═════ Working data

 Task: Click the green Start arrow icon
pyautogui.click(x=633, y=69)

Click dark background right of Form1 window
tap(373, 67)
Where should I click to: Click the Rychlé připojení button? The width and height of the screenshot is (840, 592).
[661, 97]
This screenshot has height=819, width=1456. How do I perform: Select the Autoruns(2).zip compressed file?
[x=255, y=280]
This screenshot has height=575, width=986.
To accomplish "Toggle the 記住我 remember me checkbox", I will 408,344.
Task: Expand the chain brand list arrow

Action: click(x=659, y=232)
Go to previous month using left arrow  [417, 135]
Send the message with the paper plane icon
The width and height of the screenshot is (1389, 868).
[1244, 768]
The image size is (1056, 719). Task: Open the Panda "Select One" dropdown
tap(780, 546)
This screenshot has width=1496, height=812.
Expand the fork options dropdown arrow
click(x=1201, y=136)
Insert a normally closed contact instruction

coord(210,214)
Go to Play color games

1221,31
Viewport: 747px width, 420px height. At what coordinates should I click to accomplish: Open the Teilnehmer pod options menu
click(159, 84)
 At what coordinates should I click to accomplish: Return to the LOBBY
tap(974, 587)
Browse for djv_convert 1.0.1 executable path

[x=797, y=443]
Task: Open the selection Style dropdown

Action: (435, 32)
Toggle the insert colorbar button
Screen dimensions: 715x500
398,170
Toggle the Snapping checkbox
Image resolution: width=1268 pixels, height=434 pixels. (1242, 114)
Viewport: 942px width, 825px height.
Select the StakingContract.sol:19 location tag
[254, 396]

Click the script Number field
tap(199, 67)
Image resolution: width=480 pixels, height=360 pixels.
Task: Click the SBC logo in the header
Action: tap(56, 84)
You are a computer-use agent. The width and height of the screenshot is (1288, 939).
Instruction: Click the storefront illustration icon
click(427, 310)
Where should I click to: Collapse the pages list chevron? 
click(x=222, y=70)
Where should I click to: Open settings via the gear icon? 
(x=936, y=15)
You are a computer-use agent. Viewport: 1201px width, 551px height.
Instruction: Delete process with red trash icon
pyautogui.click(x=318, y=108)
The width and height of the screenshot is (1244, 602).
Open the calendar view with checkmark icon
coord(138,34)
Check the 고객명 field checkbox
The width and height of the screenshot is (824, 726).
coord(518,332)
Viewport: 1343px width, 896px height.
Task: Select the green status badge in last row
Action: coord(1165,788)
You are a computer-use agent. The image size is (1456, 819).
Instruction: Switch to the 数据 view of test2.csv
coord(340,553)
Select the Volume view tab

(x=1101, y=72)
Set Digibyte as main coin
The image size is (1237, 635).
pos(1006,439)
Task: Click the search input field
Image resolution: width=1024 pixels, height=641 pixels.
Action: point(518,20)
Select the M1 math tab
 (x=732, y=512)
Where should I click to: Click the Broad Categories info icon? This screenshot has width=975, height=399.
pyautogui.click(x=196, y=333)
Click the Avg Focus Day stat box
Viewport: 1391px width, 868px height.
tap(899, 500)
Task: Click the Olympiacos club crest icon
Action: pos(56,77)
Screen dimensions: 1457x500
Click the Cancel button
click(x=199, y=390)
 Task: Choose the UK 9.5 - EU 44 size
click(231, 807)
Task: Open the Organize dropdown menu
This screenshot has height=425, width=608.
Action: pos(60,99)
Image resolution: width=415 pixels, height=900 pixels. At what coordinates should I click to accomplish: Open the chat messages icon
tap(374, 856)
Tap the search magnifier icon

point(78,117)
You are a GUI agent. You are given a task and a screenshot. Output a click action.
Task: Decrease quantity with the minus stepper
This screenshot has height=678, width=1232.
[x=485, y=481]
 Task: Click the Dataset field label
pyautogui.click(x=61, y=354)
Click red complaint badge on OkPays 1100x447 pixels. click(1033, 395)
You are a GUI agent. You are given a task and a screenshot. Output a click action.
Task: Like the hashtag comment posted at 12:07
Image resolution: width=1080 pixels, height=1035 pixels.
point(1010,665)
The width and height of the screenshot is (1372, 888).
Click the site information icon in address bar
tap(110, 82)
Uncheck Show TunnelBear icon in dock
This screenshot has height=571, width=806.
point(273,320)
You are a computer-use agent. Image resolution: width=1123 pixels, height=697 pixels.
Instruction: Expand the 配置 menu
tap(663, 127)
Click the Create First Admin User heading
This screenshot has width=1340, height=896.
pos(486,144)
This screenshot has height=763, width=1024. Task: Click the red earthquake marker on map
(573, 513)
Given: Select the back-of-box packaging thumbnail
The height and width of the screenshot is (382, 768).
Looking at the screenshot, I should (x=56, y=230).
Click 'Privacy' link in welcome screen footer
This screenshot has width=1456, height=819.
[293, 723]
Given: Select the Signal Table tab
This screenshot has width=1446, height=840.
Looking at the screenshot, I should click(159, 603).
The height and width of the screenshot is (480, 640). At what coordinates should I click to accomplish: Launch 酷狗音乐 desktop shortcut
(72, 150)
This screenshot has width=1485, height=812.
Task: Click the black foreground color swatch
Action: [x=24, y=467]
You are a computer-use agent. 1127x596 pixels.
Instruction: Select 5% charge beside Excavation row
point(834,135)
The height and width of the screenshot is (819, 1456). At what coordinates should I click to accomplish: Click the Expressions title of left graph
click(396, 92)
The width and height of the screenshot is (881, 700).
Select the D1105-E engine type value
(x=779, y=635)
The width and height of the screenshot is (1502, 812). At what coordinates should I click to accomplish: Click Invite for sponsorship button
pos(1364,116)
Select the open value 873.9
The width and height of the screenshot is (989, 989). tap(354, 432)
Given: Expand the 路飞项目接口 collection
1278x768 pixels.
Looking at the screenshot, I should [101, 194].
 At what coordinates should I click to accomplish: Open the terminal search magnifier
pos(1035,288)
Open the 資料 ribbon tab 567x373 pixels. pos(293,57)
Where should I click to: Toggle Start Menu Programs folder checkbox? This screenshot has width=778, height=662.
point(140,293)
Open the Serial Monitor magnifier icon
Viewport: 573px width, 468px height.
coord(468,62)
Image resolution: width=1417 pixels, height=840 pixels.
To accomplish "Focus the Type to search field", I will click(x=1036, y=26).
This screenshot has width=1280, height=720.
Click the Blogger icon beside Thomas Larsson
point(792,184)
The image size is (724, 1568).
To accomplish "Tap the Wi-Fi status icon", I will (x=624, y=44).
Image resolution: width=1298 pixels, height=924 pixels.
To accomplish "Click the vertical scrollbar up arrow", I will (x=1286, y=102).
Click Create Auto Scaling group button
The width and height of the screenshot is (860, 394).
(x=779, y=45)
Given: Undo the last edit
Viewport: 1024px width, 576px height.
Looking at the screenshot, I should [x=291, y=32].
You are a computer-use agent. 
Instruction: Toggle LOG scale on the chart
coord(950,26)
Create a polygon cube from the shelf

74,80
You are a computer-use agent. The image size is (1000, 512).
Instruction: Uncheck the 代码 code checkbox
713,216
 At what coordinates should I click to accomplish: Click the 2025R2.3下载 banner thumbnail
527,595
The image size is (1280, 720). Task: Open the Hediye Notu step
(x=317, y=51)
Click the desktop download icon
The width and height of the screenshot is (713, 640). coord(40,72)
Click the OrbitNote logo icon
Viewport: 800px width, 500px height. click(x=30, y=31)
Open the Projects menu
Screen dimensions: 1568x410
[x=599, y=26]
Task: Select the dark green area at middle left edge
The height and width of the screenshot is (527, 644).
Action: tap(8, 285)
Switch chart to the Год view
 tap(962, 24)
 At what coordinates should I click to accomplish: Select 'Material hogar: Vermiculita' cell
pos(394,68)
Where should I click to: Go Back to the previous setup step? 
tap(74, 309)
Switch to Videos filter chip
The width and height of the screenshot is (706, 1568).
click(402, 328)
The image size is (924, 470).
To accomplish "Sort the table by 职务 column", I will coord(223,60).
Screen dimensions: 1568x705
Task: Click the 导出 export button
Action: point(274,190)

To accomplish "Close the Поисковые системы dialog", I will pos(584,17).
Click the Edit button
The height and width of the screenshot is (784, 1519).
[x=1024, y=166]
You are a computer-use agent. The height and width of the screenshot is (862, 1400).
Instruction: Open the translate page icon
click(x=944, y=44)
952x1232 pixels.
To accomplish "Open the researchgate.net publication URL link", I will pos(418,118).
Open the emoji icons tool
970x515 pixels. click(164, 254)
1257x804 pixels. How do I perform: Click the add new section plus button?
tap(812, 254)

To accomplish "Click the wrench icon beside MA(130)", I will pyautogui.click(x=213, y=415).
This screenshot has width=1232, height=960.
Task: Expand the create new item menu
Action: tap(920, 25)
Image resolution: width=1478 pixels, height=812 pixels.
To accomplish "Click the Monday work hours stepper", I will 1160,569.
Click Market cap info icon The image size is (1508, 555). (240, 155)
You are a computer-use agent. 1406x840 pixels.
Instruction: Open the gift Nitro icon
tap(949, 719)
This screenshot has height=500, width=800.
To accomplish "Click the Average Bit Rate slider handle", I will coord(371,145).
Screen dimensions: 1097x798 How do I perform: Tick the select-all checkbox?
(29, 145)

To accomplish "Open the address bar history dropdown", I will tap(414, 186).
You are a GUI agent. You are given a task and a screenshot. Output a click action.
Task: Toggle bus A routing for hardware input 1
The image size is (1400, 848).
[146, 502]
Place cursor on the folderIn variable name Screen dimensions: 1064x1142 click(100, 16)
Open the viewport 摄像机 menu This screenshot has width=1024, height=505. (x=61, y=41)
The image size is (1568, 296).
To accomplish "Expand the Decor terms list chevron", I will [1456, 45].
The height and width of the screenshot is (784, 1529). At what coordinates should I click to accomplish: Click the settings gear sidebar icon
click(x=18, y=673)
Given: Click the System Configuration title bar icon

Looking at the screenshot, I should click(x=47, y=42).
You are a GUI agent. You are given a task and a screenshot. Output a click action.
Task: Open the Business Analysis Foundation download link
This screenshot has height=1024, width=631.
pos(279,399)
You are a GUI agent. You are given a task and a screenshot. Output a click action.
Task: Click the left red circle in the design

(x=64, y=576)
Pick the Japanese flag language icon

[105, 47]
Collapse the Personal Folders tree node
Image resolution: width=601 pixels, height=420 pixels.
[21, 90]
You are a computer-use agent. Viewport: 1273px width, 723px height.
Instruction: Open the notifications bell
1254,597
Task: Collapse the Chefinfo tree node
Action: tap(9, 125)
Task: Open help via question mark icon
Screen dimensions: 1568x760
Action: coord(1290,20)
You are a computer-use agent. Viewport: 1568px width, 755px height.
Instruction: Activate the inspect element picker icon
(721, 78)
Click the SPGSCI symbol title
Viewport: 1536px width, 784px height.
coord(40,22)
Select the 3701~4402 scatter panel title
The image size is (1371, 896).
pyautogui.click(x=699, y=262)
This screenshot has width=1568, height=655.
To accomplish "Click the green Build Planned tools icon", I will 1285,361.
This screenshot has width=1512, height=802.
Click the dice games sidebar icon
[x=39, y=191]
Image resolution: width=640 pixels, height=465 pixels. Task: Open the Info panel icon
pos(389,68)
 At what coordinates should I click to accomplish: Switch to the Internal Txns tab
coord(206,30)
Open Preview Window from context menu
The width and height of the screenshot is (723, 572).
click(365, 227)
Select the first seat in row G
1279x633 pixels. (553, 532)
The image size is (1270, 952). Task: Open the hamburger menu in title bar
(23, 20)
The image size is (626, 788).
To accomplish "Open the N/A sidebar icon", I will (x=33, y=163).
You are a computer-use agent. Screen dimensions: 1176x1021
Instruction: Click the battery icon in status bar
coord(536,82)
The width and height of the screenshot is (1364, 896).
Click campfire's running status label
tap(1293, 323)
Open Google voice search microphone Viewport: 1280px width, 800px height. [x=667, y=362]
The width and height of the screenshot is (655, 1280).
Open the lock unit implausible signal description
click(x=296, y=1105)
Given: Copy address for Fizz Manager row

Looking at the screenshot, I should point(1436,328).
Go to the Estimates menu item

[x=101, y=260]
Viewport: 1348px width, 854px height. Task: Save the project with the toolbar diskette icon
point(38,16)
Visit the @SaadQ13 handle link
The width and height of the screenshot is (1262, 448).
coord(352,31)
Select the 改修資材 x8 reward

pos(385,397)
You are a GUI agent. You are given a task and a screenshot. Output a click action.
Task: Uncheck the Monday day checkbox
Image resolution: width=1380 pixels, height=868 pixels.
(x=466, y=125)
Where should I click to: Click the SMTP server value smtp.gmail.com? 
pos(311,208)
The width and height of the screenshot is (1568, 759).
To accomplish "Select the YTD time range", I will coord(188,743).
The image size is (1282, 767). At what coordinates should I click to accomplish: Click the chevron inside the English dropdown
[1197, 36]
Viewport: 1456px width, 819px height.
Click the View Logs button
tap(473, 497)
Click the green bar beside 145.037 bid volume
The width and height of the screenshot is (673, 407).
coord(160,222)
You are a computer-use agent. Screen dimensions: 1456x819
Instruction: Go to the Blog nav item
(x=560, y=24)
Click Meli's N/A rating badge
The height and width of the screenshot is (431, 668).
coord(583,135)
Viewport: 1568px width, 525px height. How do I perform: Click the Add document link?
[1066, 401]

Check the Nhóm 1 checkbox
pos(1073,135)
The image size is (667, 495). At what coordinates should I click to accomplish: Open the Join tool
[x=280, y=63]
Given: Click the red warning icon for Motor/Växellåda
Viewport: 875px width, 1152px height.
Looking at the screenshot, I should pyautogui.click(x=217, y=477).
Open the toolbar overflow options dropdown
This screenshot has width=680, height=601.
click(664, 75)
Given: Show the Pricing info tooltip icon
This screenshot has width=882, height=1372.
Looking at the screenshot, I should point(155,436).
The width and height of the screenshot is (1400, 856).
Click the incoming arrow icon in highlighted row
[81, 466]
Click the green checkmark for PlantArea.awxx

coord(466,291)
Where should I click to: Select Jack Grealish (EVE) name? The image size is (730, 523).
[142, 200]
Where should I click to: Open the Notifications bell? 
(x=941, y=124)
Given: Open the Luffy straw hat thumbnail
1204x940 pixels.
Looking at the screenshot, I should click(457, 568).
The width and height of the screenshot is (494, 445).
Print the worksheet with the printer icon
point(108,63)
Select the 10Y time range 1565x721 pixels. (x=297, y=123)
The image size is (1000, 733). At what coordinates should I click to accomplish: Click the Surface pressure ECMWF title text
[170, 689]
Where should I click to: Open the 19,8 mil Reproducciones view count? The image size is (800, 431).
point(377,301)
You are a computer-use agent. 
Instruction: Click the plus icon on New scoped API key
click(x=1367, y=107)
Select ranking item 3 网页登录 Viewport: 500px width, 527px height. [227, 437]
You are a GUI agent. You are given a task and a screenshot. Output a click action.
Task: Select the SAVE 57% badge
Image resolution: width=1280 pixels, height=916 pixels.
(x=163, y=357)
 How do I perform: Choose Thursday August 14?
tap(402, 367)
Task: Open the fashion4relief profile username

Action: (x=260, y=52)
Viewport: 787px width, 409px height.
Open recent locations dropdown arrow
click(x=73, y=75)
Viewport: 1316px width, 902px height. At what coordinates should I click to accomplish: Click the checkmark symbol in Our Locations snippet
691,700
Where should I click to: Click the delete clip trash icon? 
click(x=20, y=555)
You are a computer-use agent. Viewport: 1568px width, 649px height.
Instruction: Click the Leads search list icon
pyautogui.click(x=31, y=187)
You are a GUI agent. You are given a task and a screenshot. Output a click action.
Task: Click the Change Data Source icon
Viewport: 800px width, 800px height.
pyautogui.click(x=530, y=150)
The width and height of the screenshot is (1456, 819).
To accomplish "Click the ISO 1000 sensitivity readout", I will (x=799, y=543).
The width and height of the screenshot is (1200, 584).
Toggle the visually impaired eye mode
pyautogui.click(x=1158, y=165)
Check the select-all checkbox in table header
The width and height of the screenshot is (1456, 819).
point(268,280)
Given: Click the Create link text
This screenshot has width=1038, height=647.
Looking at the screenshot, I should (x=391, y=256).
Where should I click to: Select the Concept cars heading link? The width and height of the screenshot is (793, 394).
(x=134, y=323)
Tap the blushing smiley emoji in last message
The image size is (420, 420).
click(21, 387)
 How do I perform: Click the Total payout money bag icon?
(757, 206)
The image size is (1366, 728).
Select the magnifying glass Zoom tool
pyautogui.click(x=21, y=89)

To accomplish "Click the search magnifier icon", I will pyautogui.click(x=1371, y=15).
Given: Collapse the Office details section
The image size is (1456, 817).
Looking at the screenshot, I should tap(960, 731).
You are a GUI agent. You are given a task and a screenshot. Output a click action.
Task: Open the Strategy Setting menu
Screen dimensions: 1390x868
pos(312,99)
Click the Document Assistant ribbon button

══════════

-- What you are asked to do --
Recast the lines above as a Markdown table with the columns "Row" and "Line". Start with the first line, continue through the line containing "[x=255, y=280]", number each row, and leave out blank lines.

-- Task output --
| Row | Line |
|---|---|
| 1 |  Task: Click the green Start arrow icon |
| 2 | pyautogui.click(x=633, y=69) |
| 3 | Click dark background right of Form1 window |
| 4 | tap(373, 67) |
| 5 | Where should I click to: Click the Rychlé připojení button? The width and height of the screenshot is (840, 592). |
| 6 | [661, 97] |
| 7 | This screenshot has height=819, width=1456. How do I perform: Select the Autoruns(2).zip compressed file? |
| 8 | [x=255, y=280] |